→ **The problem**
Would you retype the lines from the one that holds "This screenshot has height=529, width=1026." to the final line of the entries below, both ends included and exactly as written, but without pictures?

(Stored items)
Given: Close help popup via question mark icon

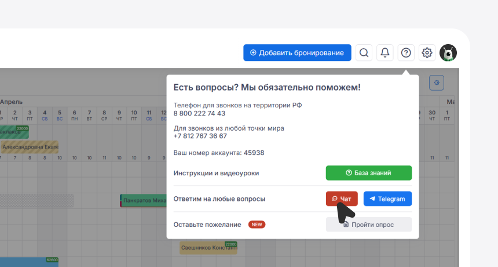Looking at the screenshot, I should 406,53.
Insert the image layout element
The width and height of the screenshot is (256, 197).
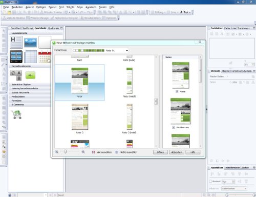click(30, 43)
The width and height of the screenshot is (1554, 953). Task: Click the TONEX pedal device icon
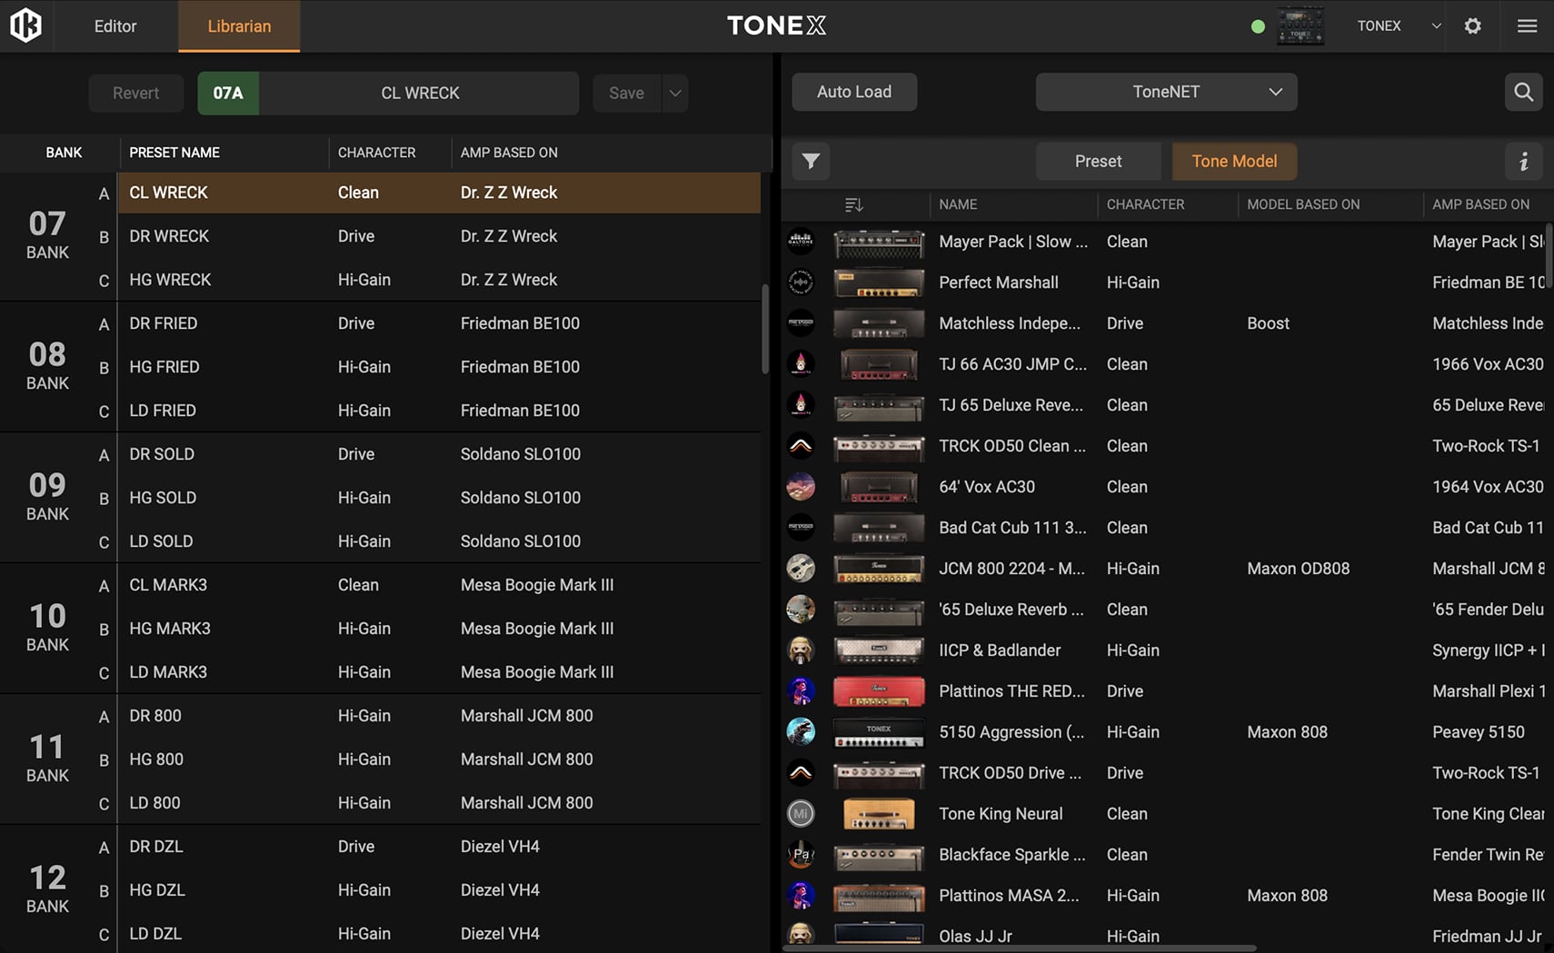click(1300, 25)
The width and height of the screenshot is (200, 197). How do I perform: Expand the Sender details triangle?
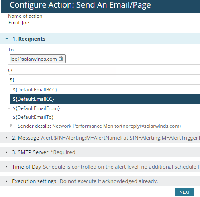coord(12,126)
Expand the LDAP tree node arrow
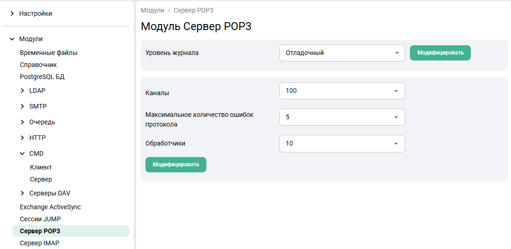Viewport: 511px width, 249px height. (x=22, y=91)
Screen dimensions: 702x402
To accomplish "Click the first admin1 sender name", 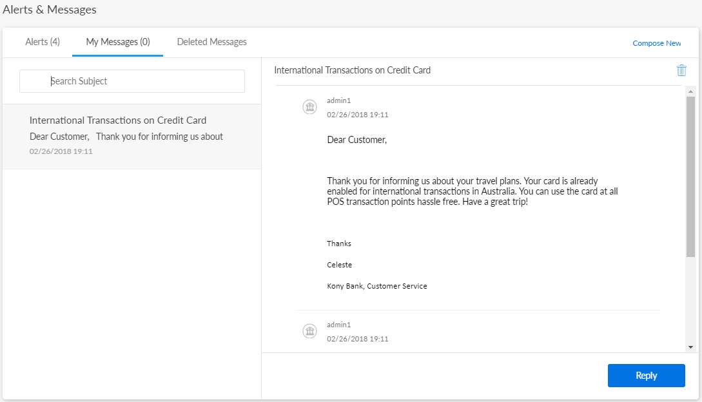I will coord(338,101).
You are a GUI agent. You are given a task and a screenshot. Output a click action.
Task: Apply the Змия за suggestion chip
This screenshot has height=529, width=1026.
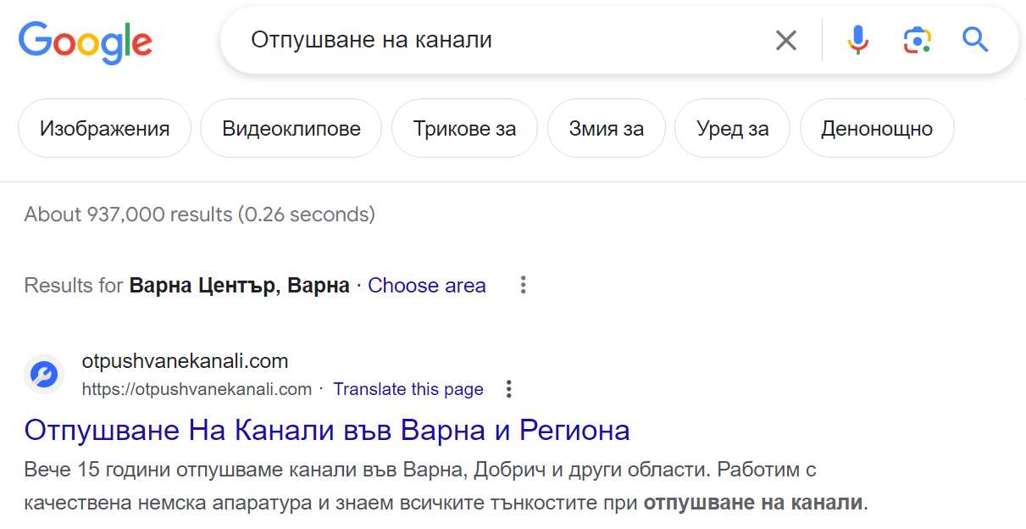point(606,129)
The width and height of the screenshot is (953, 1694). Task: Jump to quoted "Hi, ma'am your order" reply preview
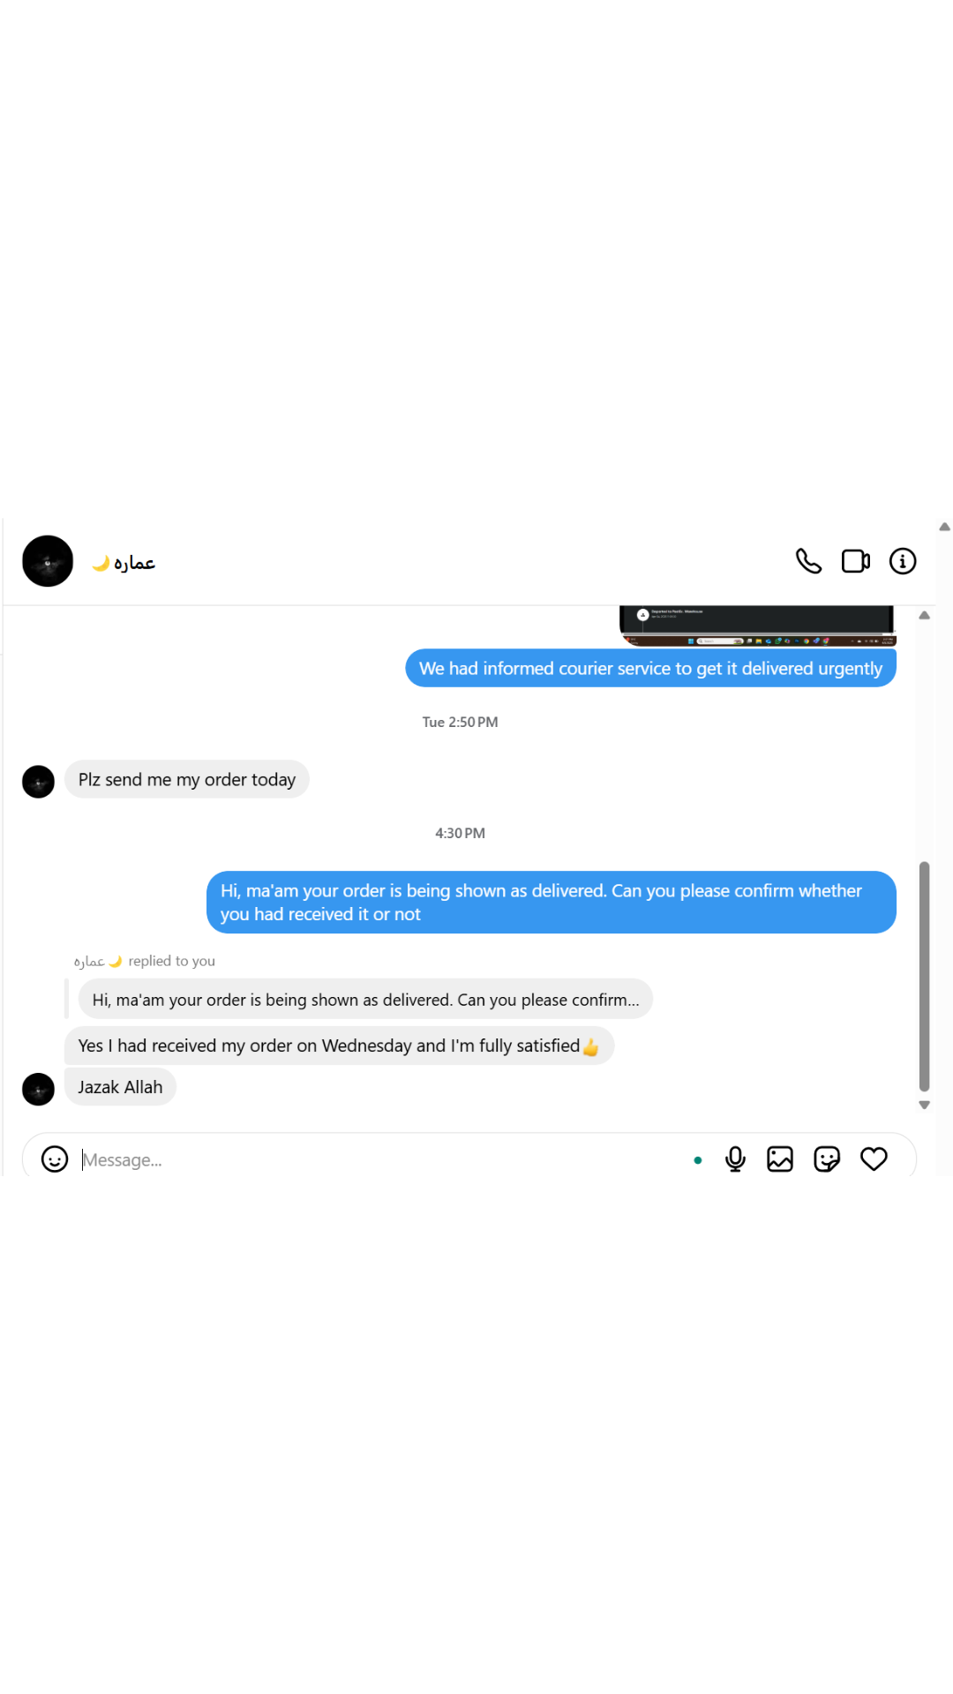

→ **Task answer**
This screenshot has height=529, width=1026.
point(606,129)
The width and height of the screenshot is (953, 1694). Task: Jump to quoted "Hi, ma'am your order" reply preview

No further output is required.